Posted By: Amy Champagne on June 19, 2013

Labels: Disaster and Health Crisis Missions , Global Health Expertise, Volunteers

Amy Champagne, a recent graduate of the University of New Orleans and former member of the U.S. Marine Corps, is Project HOPE’s Public Affairs Officer for the first rotation of Pacific Partnership 2013, a humanitarian mission to the islands of the South Pacific orchestrated by the U.S. Navy.  Amy also recently served as the Volunteer Operations Coordinator for New Horizons 2013, a humanitarian mission focused on improving obstetric care in Belize.

Two days after arriving in Washington D.C. from the memorable New Horizons 2013 mission, I found myself in the pursuit of more adventure.  I was ready to take on Pacific Partnership 2013, a humanitarian mission and training exercise to which Project HOPE is supplying medical volunteers.

Once I arrived on the ship, I began meeting the individuals with whom I would later become familiar.  As part of a 12-person team of Project HOPE volunteers, my colleagues and I would spend hours participating in community service events together.  I quickly realized, as I saw and counted the blue shirts with the large Project HOPE logo, that this would be my team.  It did not take long for me to realize there are some great people in our group whom I really wanted to spend some time getting to know.

Dr. Ray Majkrzak and Rose Wilson, RN

Volunteer Nurse Rose Wilson in Samoa

Dr. Ray Majkrzak and Rose Wilson spent a week on the Island of Savaii with partnering nations Australia, New Zealand, France and Canada.

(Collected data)

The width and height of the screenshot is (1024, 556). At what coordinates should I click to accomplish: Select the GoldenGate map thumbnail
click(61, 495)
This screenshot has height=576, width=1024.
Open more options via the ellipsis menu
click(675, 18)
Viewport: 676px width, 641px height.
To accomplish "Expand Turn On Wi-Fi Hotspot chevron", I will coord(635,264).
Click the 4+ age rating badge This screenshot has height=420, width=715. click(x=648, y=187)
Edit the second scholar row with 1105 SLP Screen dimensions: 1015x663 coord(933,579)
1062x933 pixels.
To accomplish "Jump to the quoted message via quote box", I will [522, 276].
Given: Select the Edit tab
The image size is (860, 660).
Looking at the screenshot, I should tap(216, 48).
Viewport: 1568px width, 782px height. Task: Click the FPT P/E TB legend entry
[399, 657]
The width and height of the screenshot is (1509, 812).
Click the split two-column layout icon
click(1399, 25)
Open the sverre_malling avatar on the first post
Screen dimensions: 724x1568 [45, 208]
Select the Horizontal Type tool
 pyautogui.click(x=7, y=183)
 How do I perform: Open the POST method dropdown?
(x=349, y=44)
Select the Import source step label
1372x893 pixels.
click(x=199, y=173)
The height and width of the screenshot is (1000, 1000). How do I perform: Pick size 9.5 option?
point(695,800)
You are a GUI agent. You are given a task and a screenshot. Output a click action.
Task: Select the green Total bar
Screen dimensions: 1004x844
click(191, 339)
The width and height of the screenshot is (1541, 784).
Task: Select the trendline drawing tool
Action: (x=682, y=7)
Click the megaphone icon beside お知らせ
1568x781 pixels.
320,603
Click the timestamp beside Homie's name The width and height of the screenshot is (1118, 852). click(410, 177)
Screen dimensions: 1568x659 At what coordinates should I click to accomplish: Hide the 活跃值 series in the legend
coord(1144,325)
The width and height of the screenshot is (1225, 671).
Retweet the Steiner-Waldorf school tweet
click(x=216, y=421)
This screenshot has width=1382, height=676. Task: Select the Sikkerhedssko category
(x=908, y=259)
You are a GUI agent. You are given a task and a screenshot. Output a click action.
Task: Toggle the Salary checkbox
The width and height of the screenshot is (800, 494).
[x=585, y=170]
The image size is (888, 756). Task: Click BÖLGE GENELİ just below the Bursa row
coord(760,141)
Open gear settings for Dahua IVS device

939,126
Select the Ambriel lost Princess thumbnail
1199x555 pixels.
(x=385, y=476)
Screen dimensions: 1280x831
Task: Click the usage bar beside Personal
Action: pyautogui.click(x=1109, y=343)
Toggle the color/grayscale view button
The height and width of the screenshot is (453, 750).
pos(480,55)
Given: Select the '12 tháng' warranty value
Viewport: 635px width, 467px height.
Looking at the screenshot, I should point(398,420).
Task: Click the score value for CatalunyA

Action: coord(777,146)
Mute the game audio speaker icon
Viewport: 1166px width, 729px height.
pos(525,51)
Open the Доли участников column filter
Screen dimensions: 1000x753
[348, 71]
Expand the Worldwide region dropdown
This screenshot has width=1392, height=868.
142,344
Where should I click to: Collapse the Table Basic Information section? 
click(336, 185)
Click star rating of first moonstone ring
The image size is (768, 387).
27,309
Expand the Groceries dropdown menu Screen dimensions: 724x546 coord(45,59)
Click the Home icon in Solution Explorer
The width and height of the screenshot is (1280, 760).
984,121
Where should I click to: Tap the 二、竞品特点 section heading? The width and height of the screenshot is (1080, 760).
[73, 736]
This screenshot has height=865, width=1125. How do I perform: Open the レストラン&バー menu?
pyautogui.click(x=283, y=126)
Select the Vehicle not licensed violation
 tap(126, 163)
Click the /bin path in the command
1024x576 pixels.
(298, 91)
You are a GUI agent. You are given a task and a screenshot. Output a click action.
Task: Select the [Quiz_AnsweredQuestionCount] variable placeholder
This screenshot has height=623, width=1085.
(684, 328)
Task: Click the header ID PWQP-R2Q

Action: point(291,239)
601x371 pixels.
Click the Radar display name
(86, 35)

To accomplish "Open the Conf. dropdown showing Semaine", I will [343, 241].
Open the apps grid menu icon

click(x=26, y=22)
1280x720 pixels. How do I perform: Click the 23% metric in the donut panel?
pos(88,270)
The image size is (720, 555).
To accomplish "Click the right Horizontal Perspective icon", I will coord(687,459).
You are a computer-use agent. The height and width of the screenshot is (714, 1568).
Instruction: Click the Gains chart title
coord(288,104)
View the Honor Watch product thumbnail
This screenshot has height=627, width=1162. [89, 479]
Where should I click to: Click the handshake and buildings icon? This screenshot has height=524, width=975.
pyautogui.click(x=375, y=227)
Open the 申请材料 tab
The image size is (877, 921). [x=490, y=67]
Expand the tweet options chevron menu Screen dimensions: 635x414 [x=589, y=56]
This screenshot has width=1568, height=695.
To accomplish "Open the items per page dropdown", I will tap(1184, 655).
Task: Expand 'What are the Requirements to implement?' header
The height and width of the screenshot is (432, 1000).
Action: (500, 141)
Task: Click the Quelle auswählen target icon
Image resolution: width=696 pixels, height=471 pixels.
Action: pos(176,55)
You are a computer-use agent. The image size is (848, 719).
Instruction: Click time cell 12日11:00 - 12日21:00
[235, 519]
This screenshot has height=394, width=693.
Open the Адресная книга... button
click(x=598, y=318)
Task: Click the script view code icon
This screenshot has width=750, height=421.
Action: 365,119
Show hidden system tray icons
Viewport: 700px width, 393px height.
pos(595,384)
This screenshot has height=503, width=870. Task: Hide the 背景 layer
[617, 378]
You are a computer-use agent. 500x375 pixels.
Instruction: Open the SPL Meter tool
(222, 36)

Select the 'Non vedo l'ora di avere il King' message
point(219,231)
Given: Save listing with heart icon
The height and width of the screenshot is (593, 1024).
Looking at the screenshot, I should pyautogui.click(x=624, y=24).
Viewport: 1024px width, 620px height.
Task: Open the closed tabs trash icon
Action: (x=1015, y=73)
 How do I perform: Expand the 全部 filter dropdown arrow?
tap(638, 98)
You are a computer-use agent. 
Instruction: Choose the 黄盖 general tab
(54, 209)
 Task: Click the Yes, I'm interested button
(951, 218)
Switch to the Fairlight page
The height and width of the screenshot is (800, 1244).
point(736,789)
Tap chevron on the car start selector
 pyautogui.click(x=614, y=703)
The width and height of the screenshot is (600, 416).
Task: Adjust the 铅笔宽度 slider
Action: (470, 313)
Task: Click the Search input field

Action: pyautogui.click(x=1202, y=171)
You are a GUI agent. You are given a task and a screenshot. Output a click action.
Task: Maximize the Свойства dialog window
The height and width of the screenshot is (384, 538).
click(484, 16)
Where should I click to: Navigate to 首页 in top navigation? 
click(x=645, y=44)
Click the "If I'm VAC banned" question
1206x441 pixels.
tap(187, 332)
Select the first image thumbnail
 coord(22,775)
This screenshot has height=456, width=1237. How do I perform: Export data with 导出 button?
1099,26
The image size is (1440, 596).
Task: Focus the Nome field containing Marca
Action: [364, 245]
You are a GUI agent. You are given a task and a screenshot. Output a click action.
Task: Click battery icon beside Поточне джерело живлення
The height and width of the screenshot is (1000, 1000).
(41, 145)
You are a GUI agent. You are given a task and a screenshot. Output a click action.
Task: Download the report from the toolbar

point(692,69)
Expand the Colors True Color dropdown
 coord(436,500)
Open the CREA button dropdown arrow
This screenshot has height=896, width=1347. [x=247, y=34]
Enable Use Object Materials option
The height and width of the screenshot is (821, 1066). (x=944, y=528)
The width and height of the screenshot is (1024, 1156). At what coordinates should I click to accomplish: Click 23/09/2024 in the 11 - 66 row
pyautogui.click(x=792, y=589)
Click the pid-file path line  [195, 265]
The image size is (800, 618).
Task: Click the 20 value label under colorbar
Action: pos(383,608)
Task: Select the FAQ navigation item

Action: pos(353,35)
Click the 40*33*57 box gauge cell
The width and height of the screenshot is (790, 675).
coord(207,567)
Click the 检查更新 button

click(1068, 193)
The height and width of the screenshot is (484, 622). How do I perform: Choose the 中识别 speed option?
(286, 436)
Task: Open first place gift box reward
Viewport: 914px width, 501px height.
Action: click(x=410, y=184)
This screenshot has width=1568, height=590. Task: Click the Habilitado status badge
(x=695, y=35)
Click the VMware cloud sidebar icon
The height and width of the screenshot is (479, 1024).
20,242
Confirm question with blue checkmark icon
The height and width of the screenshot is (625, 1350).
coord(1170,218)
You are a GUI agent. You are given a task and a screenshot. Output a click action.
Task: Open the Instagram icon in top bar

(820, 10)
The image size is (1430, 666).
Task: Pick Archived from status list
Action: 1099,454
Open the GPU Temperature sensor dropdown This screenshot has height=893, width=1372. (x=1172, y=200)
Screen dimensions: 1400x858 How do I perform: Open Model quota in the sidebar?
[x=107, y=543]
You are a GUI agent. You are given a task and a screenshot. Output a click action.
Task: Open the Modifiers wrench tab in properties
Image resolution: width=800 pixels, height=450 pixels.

■ Things to do:
**A)** According to the blog post about Pacific Partnership 2013, how many Project HOPE volunteers made up the team?
**B)** Extend the blog post about Pacific Partnership 2013 from its last sentence.

■ Task responses:
**A)** Twelve volunteers.

**B)**
Dr. Majkrzak conducted medical screenings in the village clinic, the health fair and Tuosavii hospital. During the health fair, Dr. Majkrzak conducted medical screenings of special needs individuals for the upcoming Special Olympics in Samoa. He described the local clinic as being nice and clean.  During his time in Samoa,  Dr. Majkrzak saw roughly 20 patients per day.  He mentioned that, while in Tuosavii Hospital, he taught ultrasound procedures and other obstetrical topics to nurses and midwives.

“It was great to learn some of the basics of the Samoan healthcare system,” said Dr. Majkrzak. “The Samoans served food as a sign of gratitude and thanked the group many times.”

Lisa Bassett, RN

Lisa Bassett contributed to the health fair engagement, which was held in conjunction with the Special Olympics athlete screenings in the capital city of Apia.  She assisted in the education of the Samoans on various topics including alcohol awareness, smoking and ways to reduce high blood pressure.

“It doesn’t matter how old a person is, their race or gender, the thirst for knowledge is still there,” said Lisa.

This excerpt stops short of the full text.